Britain is in a particularly unfortunate position because we tend to import wholesale American ideas, without the free speech protections that are part of their tradition. As Sam Ashworth-Hayes recently wrote in the Spectator, people in this country tend to assume we have freedom of speech enshrined in law, when we don’t, and never really have done outside of convention.
The United States of America has the First Amendment not because the great men behind that country’s foundation were naïve believers in human goodness, but because they knew the essential intolerance of our nature. America was a collection of different sects and, given the chance, all sects and belief systems try to strangle their rivals.
The First Amendment, along with other protections, was there to prevent that happening, but it was helped by the country’s huge diversity of religious congregations which ensured none would dominate the others. Today, however, America’s Blue Tribe has almost unstoppable cultural power, and is infused with a religious enthusiasm and a determination that everyone in the Western world must share the benefits of its new gospel.
Britain’s elite institutions are in thrall to this new belief system, and imitate America’s elite fanaticism without enjoying the country’s legal protections. If there’s one American import we really could do with today, it’s a First Amendment.
Great article Ed, this sort of thing is why I read you and send you money. Really looking forward to your The West's Cultural Revolution is Over book as this is an intensely fascinating phenomenon and you're the only person I can think of who has precisely delineated what is going on as you have.
As far as the First Amendment goes, speaking as an American, I am insanely grateful that we have it. Now, the people in charge of the Blue Tribe have made it so that your entire life can be ruined by saying or thinking the wrong thing (this business where they get people frozen out of the financial system is especially scary), but you can't be imprisoned for it.
At least, not yet. I fully expect for a left-leaning Supreme court to, some time in the not too distant future, rule that "hate speech" is not protected by the First Amendment... and "hate speech" can be ANYTHING. Won't happen anytime soon because of the right tilt of the current court, but I fully expect this to occur after 2030 or so at some point.

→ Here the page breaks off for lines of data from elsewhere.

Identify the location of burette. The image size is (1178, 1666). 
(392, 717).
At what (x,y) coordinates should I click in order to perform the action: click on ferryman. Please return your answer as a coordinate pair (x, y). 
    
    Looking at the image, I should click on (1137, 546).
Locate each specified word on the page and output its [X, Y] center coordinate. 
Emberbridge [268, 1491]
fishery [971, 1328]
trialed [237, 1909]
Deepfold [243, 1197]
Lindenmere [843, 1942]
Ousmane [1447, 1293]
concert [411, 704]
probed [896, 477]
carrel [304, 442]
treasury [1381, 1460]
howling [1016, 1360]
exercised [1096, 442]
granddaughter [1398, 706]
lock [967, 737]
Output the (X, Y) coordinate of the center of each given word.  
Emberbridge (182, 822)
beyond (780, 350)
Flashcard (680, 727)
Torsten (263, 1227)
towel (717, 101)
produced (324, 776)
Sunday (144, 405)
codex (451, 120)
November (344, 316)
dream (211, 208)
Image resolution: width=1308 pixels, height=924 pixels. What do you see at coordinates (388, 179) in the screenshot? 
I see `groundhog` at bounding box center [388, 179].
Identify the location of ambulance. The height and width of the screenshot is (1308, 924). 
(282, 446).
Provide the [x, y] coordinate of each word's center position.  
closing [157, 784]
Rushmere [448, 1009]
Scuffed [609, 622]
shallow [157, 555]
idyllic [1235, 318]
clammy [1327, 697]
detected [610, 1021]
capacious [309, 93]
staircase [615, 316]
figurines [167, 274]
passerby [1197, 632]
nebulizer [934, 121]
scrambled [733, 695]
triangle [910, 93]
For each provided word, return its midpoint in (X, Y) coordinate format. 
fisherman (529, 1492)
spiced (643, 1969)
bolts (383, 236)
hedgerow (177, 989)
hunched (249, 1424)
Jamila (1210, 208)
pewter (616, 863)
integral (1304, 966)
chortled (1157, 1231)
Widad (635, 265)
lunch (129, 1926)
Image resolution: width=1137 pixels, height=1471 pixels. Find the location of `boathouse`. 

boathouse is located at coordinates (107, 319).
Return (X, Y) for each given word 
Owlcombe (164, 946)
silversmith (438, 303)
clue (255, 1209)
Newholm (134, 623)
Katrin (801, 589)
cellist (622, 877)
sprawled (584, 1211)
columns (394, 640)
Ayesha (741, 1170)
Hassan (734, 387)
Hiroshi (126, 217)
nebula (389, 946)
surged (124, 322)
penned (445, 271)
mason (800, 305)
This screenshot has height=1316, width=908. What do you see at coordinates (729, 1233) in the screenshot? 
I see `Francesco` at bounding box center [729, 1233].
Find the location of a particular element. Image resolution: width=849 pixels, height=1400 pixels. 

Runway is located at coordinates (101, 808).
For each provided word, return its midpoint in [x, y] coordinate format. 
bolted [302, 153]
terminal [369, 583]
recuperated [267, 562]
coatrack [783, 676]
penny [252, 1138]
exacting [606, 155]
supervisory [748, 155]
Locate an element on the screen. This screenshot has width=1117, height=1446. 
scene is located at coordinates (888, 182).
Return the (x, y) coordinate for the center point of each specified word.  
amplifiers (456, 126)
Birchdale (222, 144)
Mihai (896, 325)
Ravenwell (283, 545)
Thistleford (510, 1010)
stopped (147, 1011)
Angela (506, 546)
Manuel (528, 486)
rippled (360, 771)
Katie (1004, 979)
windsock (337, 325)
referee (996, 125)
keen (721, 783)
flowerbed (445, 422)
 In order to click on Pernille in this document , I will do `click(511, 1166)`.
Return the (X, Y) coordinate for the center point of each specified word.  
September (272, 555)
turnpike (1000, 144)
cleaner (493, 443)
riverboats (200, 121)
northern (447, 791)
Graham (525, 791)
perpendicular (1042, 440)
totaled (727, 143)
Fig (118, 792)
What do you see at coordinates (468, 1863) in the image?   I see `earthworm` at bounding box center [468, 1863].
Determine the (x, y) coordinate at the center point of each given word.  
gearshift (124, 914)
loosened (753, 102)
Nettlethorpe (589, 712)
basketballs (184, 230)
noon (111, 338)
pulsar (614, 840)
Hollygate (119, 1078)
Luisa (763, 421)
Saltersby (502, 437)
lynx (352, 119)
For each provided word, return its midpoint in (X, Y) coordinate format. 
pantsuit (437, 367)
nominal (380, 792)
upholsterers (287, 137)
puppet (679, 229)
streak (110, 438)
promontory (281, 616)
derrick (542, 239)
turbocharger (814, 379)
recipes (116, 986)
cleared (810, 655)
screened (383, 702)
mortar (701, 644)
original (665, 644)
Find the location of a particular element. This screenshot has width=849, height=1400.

Also if you're interested here's a fun disquisition about what's going on with America's blue tribe. Would like to hear what you think of this. Half of me thinks it's genius and the other half thinks it's unhinged: https://www.tabletmag.com/sections/news/articles/revenge-of-the-yankees
Poor Socrates. Then again, he was indisputably annoying and did corrupt the youth by encouraging them to question the wisdom of their elders.
Even here in the United States, the First Amendment is in hot water for the first time in American history because it's apparently now a product of white supremacy and institutional racism, ya know. That we ever got to this point, and so suddenly, is certainly a testament to the culture wars and the explosive growth in the powers of the woke progressives. But at least we still have the First Amendment and the Constitution is devilishly tricky to change. But even so, people are noting a creeping double standard in prosecution and application of laws and policies.